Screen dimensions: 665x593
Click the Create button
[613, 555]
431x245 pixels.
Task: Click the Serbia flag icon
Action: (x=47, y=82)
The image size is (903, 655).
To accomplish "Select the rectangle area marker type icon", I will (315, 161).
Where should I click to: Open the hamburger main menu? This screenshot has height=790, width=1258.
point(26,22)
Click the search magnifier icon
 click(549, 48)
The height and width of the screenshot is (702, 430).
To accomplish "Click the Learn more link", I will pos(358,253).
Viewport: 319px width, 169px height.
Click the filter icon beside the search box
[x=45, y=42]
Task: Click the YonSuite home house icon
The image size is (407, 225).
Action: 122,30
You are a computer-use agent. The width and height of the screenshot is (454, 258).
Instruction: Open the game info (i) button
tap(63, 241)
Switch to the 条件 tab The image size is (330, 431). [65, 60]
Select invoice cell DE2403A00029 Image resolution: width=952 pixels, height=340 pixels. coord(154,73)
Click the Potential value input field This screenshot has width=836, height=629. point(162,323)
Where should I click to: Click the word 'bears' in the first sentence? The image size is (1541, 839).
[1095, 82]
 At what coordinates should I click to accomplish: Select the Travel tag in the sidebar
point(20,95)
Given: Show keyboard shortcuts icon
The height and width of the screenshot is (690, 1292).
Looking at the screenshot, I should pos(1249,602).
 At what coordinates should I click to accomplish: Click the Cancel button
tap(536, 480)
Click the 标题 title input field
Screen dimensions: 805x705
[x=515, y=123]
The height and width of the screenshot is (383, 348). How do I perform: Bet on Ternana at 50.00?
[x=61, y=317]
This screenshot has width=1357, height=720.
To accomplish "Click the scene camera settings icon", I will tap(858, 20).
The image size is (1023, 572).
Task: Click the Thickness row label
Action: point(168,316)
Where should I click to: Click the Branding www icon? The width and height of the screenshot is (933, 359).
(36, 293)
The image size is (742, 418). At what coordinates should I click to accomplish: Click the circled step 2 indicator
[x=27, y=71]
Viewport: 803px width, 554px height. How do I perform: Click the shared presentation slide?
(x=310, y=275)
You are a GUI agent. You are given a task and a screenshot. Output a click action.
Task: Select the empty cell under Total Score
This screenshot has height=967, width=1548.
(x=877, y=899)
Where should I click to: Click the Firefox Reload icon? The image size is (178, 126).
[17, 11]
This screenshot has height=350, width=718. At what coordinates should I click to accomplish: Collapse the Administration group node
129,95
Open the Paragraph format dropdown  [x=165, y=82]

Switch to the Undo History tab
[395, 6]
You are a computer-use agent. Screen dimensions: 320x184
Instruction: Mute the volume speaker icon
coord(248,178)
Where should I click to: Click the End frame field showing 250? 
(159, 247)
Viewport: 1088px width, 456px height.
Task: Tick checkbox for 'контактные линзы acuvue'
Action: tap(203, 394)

******************************

# What you should do:
Go to the line in the listing above that has "Open the Paragraph" in it. Set down that line and each one after it, exactly.

# Result of this task:
Open the Paragraph format dropdown  [x=165, y=82]

Switch to the Undo History tab
[395, 6]
You are a computer-use agent. Screen dimensions: 320x184
Instruction: Mute the volume speaker icon
coord(248,178)
Where should I click to: Click the End frame field showing 250? 
(159, 247)
Viewport: 1088px width, 456px height.
Task: Tick checkbox for 'контактные линзы acuvue'
Action: tap(203, 394)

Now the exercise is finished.